_Exercise details_
Print the data below exactly, but only the lines from the one containing "Task: Click the bullet" down to the one containing "Open RSS feed", inclusive.

_Source material_
==========

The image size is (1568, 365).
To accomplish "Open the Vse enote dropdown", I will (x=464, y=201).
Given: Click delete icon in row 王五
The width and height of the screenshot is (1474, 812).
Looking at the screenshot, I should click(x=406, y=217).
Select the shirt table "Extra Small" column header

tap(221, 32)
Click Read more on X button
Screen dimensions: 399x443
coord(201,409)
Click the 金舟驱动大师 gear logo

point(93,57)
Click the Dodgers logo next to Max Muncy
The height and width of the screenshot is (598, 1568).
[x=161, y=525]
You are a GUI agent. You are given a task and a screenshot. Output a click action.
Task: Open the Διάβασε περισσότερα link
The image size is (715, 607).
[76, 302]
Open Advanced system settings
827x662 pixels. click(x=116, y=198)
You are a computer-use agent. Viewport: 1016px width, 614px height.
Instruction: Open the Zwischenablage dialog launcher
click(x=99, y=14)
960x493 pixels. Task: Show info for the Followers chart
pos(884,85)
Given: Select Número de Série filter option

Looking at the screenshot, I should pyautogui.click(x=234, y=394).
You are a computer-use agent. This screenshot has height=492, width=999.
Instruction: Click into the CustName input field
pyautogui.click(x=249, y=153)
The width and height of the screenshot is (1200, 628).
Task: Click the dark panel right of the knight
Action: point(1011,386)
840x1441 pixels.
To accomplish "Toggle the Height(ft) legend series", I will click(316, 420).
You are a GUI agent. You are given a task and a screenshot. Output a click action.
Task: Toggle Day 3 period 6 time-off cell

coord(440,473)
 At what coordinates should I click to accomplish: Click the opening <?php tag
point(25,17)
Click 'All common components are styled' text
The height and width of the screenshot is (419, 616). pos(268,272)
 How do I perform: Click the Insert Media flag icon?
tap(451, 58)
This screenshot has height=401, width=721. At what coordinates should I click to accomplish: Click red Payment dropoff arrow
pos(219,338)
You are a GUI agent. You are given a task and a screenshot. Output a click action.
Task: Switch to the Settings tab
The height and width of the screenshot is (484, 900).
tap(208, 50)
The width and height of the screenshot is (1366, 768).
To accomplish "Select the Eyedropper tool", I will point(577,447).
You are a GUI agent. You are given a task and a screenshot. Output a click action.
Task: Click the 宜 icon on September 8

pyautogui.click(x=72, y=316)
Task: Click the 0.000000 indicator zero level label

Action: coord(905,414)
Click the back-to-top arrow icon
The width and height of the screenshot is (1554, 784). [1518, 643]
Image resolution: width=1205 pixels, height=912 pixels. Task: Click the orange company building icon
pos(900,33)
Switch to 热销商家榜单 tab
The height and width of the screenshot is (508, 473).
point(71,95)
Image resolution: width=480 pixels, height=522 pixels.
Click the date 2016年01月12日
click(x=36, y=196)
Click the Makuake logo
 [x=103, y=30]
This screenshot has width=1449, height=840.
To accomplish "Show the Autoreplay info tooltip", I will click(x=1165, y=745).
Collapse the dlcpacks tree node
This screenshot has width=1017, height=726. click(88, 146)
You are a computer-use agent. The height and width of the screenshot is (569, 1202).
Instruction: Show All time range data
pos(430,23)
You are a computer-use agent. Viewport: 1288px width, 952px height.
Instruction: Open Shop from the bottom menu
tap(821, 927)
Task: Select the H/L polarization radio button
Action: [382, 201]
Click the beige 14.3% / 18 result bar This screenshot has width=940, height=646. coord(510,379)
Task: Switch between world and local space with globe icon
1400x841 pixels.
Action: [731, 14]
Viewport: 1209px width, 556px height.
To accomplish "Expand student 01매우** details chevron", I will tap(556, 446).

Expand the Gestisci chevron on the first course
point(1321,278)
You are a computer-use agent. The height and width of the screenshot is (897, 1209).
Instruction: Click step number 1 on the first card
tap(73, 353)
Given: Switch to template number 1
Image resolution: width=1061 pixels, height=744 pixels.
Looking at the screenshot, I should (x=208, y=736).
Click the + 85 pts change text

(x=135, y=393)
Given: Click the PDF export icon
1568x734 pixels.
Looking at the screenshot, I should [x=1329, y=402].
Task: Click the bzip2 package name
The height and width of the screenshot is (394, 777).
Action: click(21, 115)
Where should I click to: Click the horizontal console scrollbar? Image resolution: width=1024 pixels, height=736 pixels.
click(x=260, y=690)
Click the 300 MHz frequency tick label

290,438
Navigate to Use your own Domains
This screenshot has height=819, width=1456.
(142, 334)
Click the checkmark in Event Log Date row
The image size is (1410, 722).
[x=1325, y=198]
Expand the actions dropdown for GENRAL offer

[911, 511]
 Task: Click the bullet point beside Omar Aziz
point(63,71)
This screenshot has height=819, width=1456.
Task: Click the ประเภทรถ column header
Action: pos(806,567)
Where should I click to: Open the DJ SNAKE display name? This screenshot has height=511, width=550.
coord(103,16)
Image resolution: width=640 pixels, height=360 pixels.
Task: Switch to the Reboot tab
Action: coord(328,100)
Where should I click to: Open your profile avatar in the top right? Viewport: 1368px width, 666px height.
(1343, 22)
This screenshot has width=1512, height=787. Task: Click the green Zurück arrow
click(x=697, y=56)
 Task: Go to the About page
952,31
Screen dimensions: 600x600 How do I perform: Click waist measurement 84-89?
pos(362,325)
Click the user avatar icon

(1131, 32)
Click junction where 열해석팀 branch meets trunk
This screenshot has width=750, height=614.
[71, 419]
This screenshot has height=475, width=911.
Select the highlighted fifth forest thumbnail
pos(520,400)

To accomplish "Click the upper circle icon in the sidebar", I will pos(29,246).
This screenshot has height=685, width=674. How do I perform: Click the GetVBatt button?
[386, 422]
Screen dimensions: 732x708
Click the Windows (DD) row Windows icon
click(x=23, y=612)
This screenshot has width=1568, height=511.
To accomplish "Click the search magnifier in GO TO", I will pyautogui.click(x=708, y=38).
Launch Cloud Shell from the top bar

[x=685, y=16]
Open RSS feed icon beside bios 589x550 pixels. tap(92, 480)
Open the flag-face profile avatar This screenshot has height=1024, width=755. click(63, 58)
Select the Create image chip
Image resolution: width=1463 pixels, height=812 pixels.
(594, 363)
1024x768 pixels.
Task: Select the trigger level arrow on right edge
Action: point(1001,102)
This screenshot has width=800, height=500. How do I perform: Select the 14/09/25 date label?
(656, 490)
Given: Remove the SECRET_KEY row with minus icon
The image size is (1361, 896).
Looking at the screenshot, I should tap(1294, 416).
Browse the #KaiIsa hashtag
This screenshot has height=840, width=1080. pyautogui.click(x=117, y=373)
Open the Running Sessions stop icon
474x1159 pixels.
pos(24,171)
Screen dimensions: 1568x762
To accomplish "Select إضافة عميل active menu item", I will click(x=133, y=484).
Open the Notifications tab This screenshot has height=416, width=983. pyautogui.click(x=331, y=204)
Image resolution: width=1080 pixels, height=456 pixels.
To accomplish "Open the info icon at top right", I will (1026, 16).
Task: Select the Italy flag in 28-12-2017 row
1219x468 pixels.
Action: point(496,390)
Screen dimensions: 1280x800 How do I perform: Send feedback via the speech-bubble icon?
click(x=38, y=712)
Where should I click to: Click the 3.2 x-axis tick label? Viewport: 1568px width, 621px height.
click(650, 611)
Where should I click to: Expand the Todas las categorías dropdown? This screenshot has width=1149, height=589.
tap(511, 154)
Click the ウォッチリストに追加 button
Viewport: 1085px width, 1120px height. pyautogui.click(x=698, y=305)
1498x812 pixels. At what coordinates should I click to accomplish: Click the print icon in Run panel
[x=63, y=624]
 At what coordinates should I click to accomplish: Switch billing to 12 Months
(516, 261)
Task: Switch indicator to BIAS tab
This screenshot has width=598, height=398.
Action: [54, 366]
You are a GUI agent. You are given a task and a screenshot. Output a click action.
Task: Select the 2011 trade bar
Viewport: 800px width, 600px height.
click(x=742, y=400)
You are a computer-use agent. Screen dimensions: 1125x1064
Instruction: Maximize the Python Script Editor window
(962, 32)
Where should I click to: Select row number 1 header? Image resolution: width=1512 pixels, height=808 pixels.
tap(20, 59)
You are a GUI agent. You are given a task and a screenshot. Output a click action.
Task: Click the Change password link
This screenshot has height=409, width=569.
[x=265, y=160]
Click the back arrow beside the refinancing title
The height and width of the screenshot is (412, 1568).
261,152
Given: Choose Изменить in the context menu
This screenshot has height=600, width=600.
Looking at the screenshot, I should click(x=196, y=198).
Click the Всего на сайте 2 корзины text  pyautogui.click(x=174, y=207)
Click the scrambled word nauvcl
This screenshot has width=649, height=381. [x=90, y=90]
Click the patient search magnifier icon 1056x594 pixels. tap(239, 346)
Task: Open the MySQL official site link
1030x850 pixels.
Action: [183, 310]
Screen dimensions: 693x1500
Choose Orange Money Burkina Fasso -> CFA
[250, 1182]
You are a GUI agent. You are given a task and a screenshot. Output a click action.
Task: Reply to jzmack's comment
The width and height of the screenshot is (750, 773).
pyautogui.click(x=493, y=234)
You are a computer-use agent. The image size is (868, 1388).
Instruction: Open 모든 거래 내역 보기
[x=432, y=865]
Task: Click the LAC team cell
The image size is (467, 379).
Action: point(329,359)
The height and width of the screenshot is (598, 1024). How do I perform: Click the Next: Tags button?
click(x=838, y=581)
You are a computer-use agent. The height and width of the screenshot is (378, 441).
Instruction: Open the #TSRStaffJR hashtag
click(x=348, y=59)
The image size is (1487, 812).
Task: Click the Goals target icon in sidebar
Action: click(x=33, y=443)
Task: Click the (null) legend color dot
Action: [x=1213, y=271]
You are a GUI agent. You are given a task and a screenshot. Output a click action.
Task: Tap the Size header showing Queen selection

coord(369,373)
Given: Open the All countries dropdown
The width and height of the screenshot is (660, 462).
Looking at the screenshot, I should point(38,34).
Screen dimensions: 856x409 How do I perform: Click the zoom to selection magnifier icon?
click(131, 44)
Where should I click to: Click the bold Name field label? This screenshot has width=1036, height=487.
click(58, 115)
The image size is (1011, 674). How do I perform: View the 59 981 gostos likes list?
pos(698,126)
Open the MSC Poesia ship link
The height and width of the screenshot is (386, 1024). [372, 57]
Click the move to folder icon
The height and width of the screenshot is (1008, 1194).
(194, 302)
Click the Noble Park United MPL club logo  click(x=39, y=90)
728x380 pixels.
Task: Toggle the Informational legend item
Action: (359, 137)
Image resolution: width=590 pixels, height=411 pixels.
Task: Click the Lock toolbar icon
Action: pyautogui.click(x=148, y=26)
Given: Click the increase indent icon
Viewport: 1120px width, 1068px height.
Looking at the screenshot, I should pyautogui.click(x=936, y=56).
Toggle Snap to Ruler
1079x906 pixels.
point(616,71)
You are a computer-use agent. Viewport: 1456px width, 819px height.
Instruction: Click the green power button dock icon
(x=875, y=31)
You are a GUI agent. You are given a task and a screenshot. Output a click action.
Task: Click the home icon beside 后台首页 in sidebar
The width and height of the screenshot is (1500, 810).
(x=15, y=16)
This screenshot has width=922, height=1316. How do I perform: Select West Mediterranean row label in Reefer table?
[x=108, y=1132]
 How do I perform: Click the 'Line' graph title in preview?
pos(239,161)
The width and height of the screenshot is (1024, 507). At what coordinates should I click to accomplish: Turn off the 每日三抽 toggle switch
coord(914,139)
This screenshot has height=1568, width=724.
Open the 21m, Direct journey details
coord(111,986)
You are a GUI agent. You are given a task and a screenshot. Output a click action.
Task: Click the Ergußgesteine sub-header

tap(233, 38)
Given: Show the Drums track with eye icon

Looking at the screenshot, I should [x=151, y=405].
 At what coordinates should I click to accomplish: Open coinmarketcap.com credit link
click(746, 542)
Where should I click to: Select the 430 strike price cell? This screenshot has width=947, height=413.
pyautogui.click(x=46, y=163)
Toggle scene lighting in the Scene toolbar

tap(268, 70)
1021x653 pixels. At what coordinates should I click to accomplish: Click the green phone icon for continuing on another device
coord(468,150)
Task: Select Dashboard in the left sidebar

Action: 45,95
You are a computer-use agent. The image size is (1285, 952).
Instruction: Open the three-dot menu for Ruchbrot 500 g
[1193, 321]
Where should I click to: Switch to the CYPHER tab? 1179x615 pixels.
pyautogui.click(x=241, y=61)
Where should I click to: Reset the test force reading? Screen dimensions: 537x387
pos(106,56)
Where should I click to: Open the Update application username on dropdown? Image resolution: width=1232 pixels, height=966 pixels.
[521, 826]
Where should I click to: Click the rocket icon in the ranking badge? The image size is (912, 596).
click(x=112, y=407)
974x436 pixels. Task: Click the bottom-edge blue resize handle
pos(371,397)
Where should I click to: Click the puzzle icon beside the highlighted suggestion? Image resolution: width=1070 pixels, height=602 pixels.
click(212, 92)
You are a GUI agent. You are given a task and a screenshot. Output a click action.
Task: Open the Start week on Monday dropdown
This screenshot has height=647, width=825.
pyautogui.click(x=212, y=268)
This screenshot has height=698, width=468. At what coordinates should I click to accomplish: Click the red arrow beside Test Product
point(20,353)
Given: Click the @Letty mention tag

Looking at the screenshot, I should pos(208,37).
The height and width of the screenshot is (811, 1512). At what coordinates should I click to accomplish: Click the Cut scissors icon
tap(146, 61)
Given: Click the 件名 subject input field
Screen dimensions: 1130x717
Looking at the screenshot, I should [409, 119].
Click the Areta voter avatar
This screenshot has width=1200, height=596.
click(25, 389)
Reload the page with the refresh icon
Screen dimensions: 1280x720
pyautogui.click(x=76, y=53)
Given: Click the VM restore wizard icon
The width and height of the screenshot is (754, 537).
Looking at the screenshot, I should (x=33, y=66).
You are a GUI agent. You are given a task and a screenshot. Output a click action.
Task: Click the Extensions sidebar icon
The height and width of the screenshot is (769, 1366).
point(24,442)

==========

_Expected answer_
 Task: Click the bullet point beside Omar Aziz
point(63,71)
This screenshot has height=819, width=1456.
Task: Click the ประเภทรถ column header
Action: pos(806,567)
Where should I click to: Open the DJ SNAKE display name? This screenshot has height=511, width=550.
coord(103,16)
Image resolution: width=640 pixels, height=360 pixels.
Task: Switch to the Reboot tab
Action: coord(328,100)
Where should I click to: Open your profile avatar in the top right? Viewport: 1368px width, 666px height.
(1343, 22)
This screenshot has width=1512, height=787. Task: Click the green Zurück arrow
click(x=697, y=56)
 Task: Go to the About page
952,31
Screen dimensions: 600x600 How do I perform: Click waist measurement 84-89?
pos(362,325)
Click the user avatar icon

(1131, 32)
Click junction where 열해석팀 branch meets trunk
This screenshot has width=750, height=614.
[71, 419]
This screenshot has height=475, width=911.
Select the highlighted fifth forest thumbnail
pos(520,400)

To accomplish "Click the upper circle icon in the sidebar", I will pos(29,246).
This screenshot has height=685, width=674. How do I perform: Click the GetVBatt button?
[386, 422]
Screen dimensions: 732x708
Click the Windows (DD) row Windows icon
click(x=23, y=612)
This screenshot has width=1568, height=511.
To accomplish "Click the search magnifier in GO TO", I will pyautogui.click(x=708, y=38).
Launch Cloud Shell from the top bar

[x=685, y=16]
Open RSS feed icon beside bios 589x550 pixels. tap(92, 480)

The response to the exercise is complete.